How do type matchups work?

Image via Nintendo

While the Pokémon franchise has evolved significantly since the release of Red and Blue, one mechanic has always stayed the same: type advantage. This rock-paper-scissors style of combat is responsible for much of the series’ depth and strategy.

Each Pokémon and move has its own type that affects the amount of damage it deals to an opposing Pokémon. Moves that are effective against an opposing Pokémon’s type result in increased damage, while moves that aren’t effective against the same Pokémon result in decreased damage.

How do Pokémon types work?

Many Pokémon types are based on elements of the real world—and most of them function the way you’d expect. Water-type moves, for example, are super effective against Fire-type Pokémon. If you use a Water-type move against a Fire-type Pokémon, the move will do double damage to the Fire-type Pokémon. But Grass-type moves aren’t very effective against Fire-type Pokémon. A Grass-type move will do half as much damage to a Fire-type Pokémon.

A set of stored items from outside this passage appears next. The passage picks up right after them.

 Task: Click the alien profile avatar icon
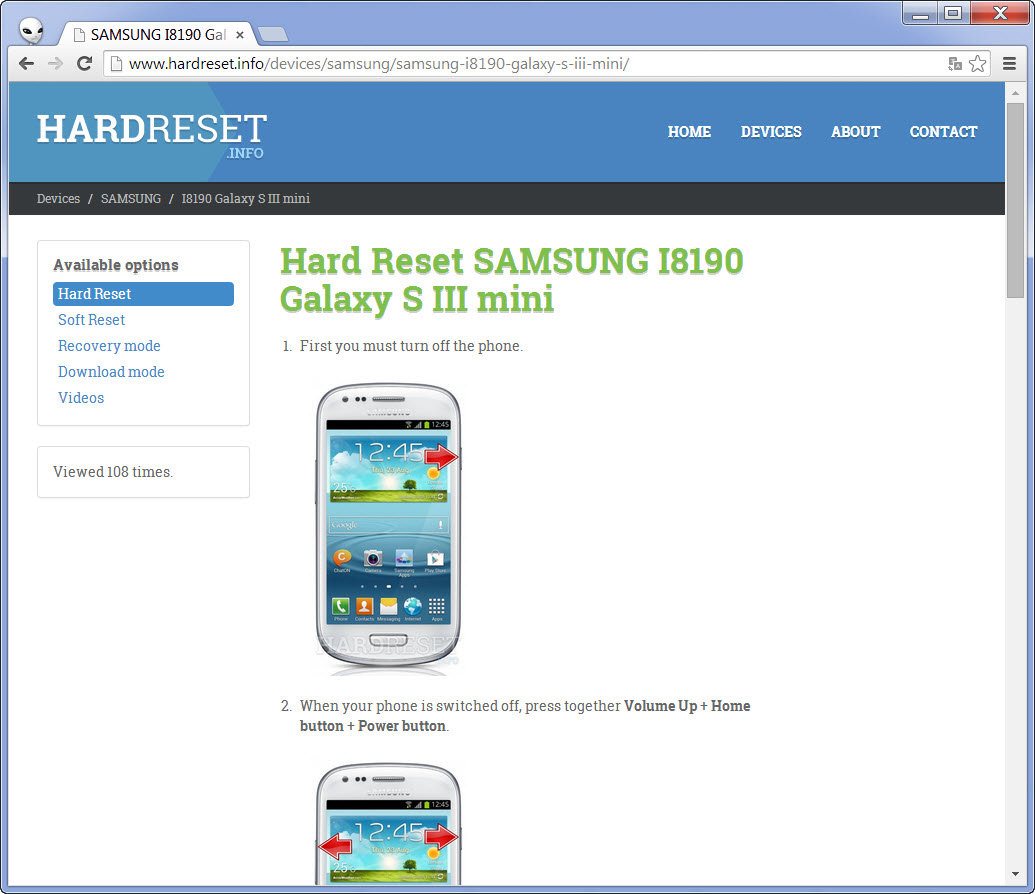(31, 30)
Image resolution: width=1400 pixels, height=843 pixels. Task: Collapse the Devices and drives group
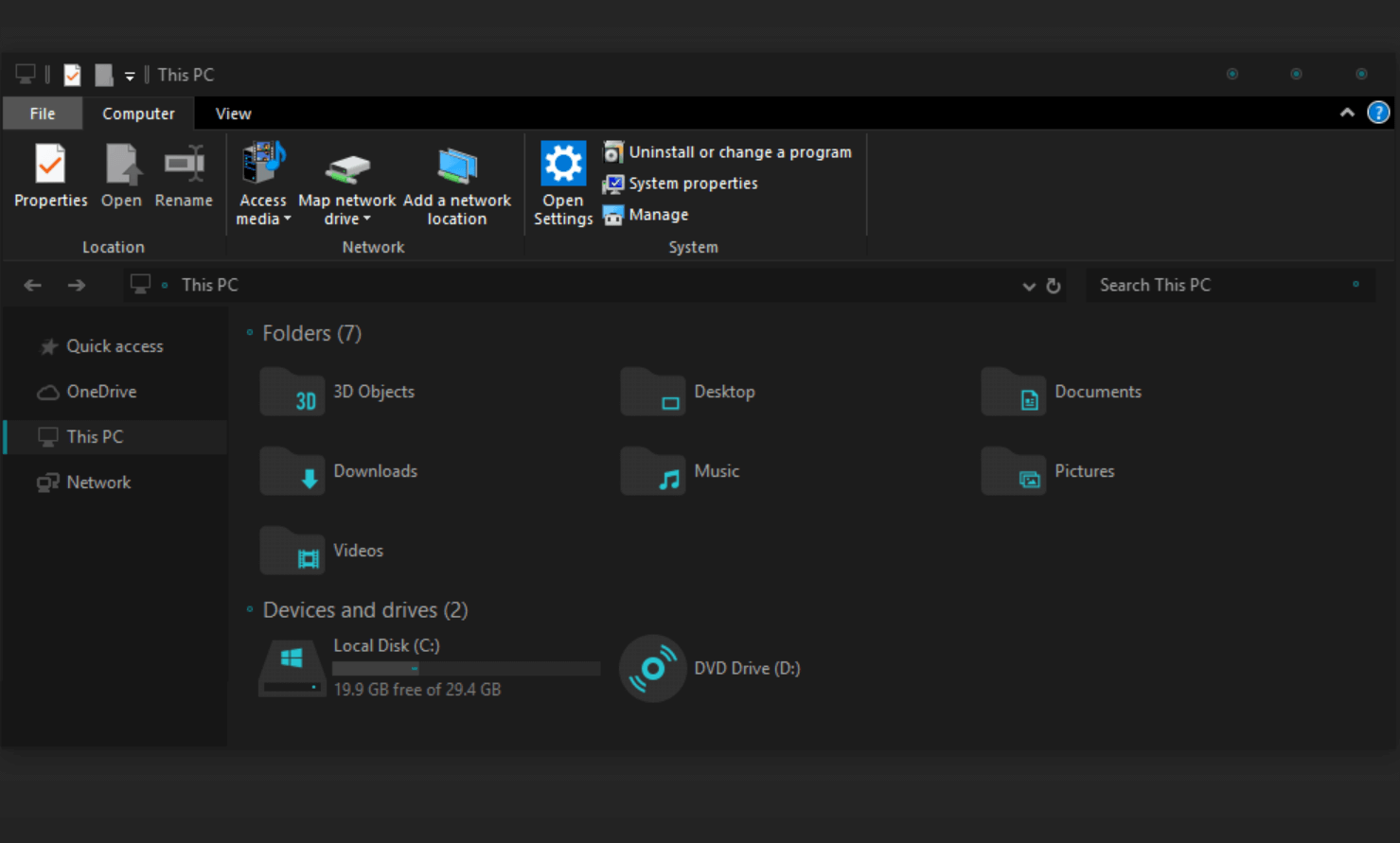point(250,610)
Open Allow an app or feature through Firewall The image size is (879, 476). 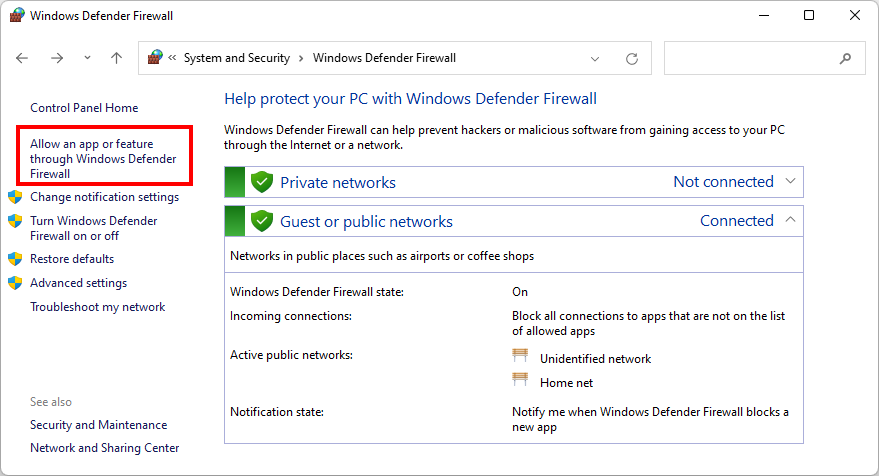coord(103,159)
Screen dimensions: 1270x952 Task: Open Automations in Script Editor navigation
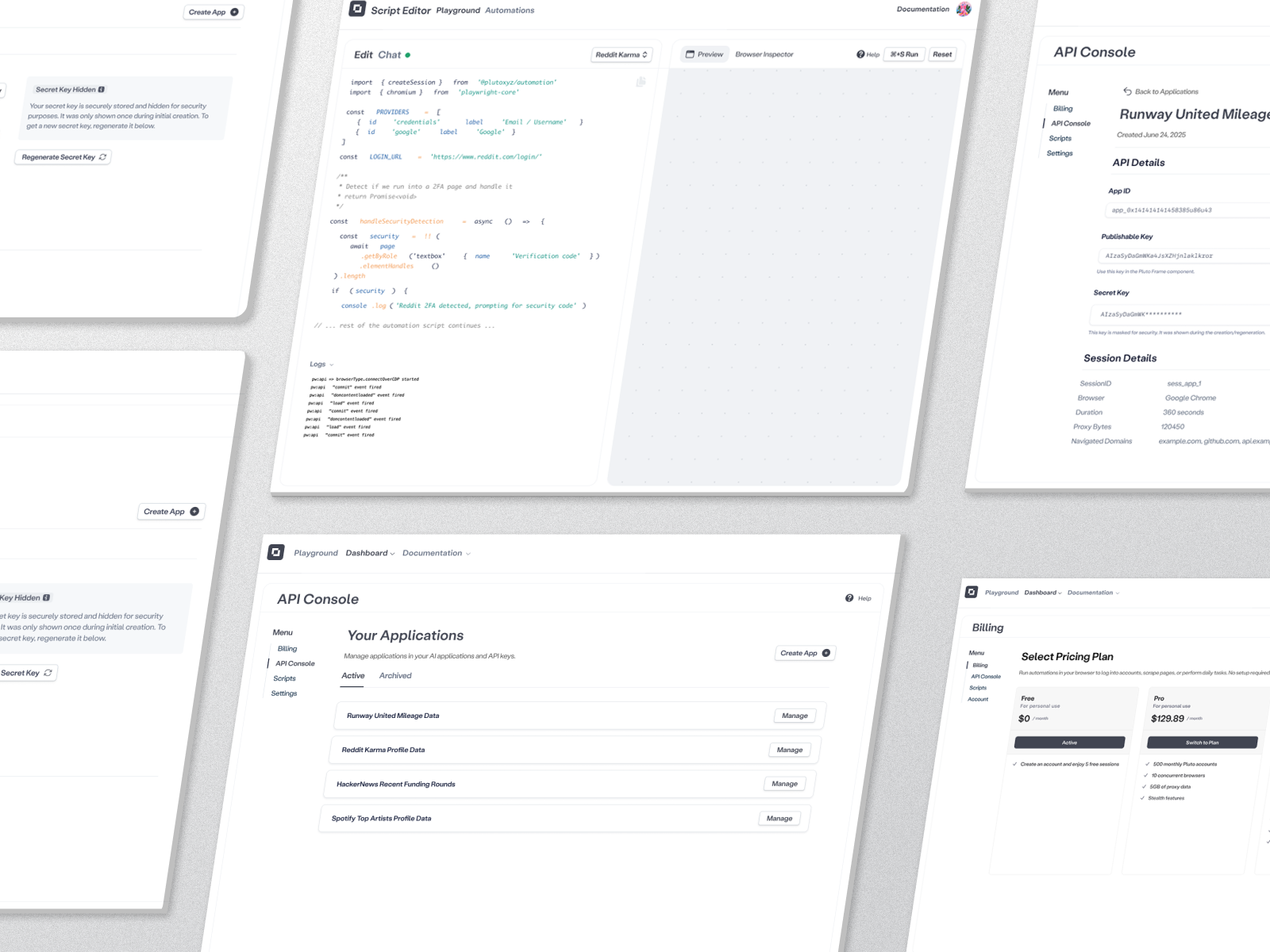pyautogui.click(x=510, y=10)
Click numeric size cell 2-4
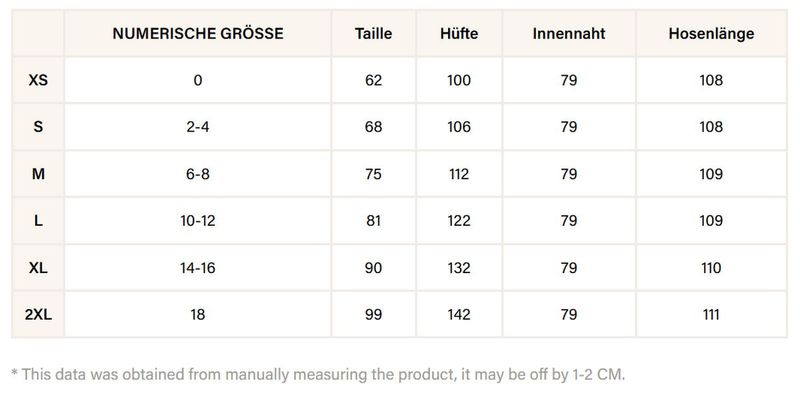The image size is (800, 399). 198,127
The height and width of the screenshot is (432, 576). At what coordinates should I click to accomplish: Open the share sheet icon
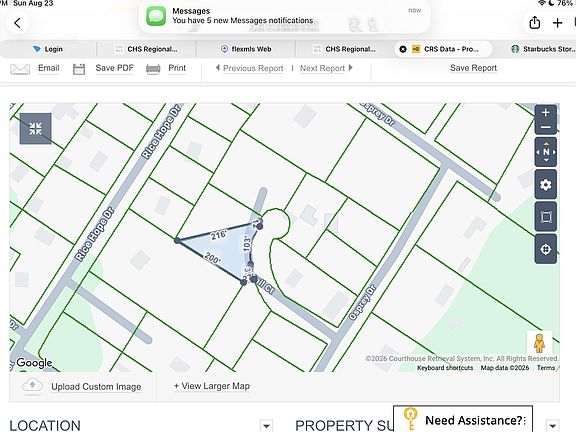point(534,23)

Some Pokémon have more than one type, like the Rock and Ground-type Geodude. Because both of these types are weak to Water-types, a Water-type move would deal quadruple damage to Geodude. In addition, Pokémon are almost always resistant to their own type, but there are a few exceptions.

You can check out a full list of type advantages and disadvantages in the chart below, posted by Reddit user Tsimmz.

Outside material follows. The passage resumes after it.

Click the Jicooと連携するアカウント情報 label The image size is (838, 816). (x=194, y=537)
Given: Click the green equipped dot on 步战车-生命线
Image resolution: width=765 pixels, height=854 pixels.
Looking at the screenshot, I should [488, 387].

Image via Reddit.com/user/Tsimmz

Notable Pokémon matchups

Because type advantage mechanics function partially as balancing tools in Pokémon, there are a few especially helpful matchups to keep in mind that go beyond the usual halved or doubled damage.

As previously mentioned, dual-type Pokémon can be weak or resistant to the usual matchups from both of their types. If a Pokémon uses a Water-type move against Charizard, a Fire and Flying-type, Charizard will take double damage rather than quadruple since Flying-types aren’t weak to Water-type moves.

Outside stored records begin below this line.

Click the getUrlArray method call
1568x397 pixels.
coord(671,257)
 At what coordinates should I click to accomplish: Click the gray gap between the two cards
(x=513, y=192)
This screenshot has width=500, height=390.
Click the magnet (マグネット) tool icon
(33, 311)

The Psychic-Dark-Ghost triangle of advantages is tricky. Psychic-type moves have absolutely no effect on Dark-type Pokémon, which were introduced in Generation II specifically to counter Generation I’s overpowered Psychic-types. Dark-type moves are super effective on both Psychic and Ghost-types. Ghost-type moves are super effective on Psychic-types but not very effective on Dark-types.

Like Psychic-type moves against Dark-type Pokémon, certain move types have no effect on other types. Normal and Fighting-type moves have no effect on Ghost-type Pokémon, but Ghost-type moves also have no effect on Normal-type Pokémon. In a similar fashion, Dragon-type moves have no effect on Fairy-type Pokémon and Poison-type moves have no effect on Steel-type Pokémon.

More realistically, Electric-type moves have no effect on Ground-type Pokémon and Ground-type moves have no effect on Flying-type Pokémon. These combinations, which function as hard counters to certain types (particularly the Dragon-Fairy interaction), prevent any one type from becoming too powerful.

Most moves aren’t very effective against Pokémon of the same type. Electric-type moves, for example, are less powerful against Electric-type Pokémon, But a few types function the opposite way. Dragon-type moves are super effective against Dragon-type Pokémon and Ghost-type moves are super effective against Ghost-type Pokémon.

Normal-type moves are unique in that they aren’t super effective against any other type. To balance this out, Normal-types only have one weakness—Fighting-type moves—and are immune to Ghost-type moves.